"Joe Halstead’s West Virginia is a moody wild ride of a novel. Dark, momentous, soulful, deeply human – the book turns the mind inside out, questioning the places we live and the reasons why we both leave them and come back." —Vol.1 Brooklyn
"Beautiful, menacing descriptions of the West Virginian environment. This tale of family ties without a falsely satisfying resolution introduces a powerful and authentic voice." —Publishers Weekly
"Halstead’s descriptions are thoroughly artistic, whether they're of the party scene or the big city’s gritty human rainbow or the strip-mined mountains and franchise-glutted highways." —Kirkus Reviews
A man seemingly trapped in the wreckage of NYC digs himself out of the digital avalanche and sprints back home screaming like a wolf. Joe Halstead's West Virginia is devastating and thrilling." —Bud Smith, author of F250
“In West Virginia, Joe Halstead tackles the rupture caused by inhabiting two very different spaces, while also bringing the malaise of the coal dust-choked hollers to life, painting a portrait that is both intriguing and unnerving.” Sam Slaughter, author of God in Neon
"If Thomas Wolfe had sat down with J. D. Salinger and written a book, the result would have been something like Joe Halstead's incredible debut novel, West Virginia. Yet Halstead's immense scope and vision are all his own, bringing the reader from New York to the generic strip malls and run-down, poverty-stricken hollers of West Virginia, where the black-lunged coal miners are the lucky ones who get to eat at Applebee's restaurants on the weekends. It is a place of desperation, but one for which the author clearly holds a conflicted affinity.
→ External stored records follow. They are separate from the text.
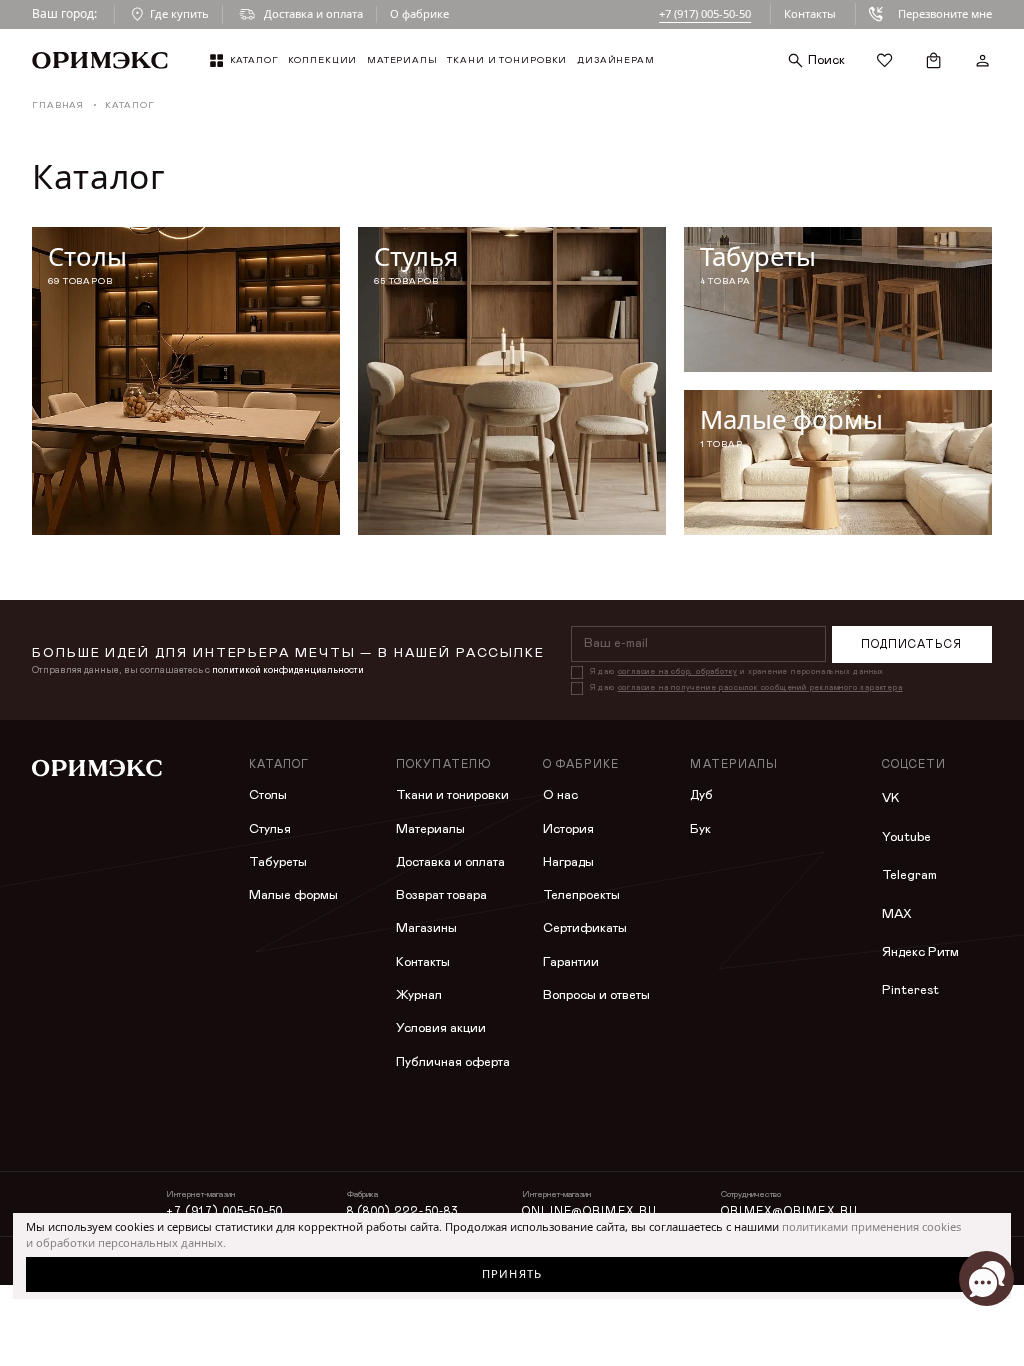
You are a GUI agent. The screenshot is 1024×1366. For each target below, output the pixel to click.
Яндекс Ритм (920, 952)
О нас (560, 795)
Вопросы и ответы (596, 995)
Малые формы (293, 895)
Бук (700, 829)
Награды (568, 862)
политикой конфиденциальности (288, 670)
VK (890, 798)
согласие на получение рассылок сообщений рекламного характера (760, 688)
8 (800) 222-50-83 (402, 1211)
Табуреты (278, 862)
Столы (268, 795)
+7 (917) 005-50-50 (705, 13)
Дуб (701, 795)
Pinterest (910, 990)
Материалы (430, 829)
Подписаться (911, 644)
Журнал (419, 995)
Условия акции (441, 1028)
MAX (897, 914)
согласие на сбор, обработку (678, 672)
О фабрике (419, 13)
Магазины (426, 928)
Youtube (906, 837)
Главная (58, 105)
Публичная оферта (453, 1062)
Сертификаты (585, 928)
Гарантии (571, 962)
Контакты (810, 13)
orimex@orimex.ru (789, 1211)
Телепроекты (581, 895)
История (568, 829)
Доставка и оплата (450, 862)
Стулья (270, 829)
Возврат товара (441, 895)
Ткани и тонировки (452, 795)
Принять (512, 1273)
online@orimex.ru (589, 1211)
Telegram (909, 875)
Told in a narrative voice that is unique and ultra-contemporary in its execution, West Virginia is a novel that will grip you by the throat and it will not let you go, even well after you're done reading it.” David Armand, author of The Pugilist's Wife
In Halstead's debut, young Jamie Paddock is pulled home to the hard-worn, poverty-stricken West Virginia mountains by the apparent suicide of his father.Jamie was smart enough to earn entrance to New York University, leaving coal-mining country behind, but his education lasted only one anxiety-ridden year. Dropping out, Jamie begins writing scripts for an advertising company. Now word's come that his beloved father has jumped from the towering New River Gorge Bridge. Flashbacks aside, most of Jamie's tale takes place in his home state among folks "educated beyond their intelligence...knowing just enough to understand how miserable their lives actually were." The mystery of his father's death will grow as Jamie encounters more family secrets. His mother, with multiple sclerosis, and his sister, introverted and isolated because of epilepsy, are single-wide-trailer-trapped by West Virginia's poverty and without a "sense of possibility." Other supporting characters are archetypes: Sara, a Manhattan hookup with whom Jamie finds kinship while she battles depression with cutting and drugs; Jon, Jamie's boss, is riding a tech trend till it crashes and burns; and, more sympathetically, Jen, gallery manager at Tamarack, a West Virginia art center, whom Jamie finds intriguing. Halstead's descriptions are thoroughly artistic, whether they're of the party scene or the big city's gritty human rainbow or the strip-mined mountains and franchise-glutted highways. With a protagonist plagued by inner conflict and angst, the novel is generally bleak, but it closes with an allusion to better days to come. No Look Homeward Angel this; rather a hapless family and road-trip blues.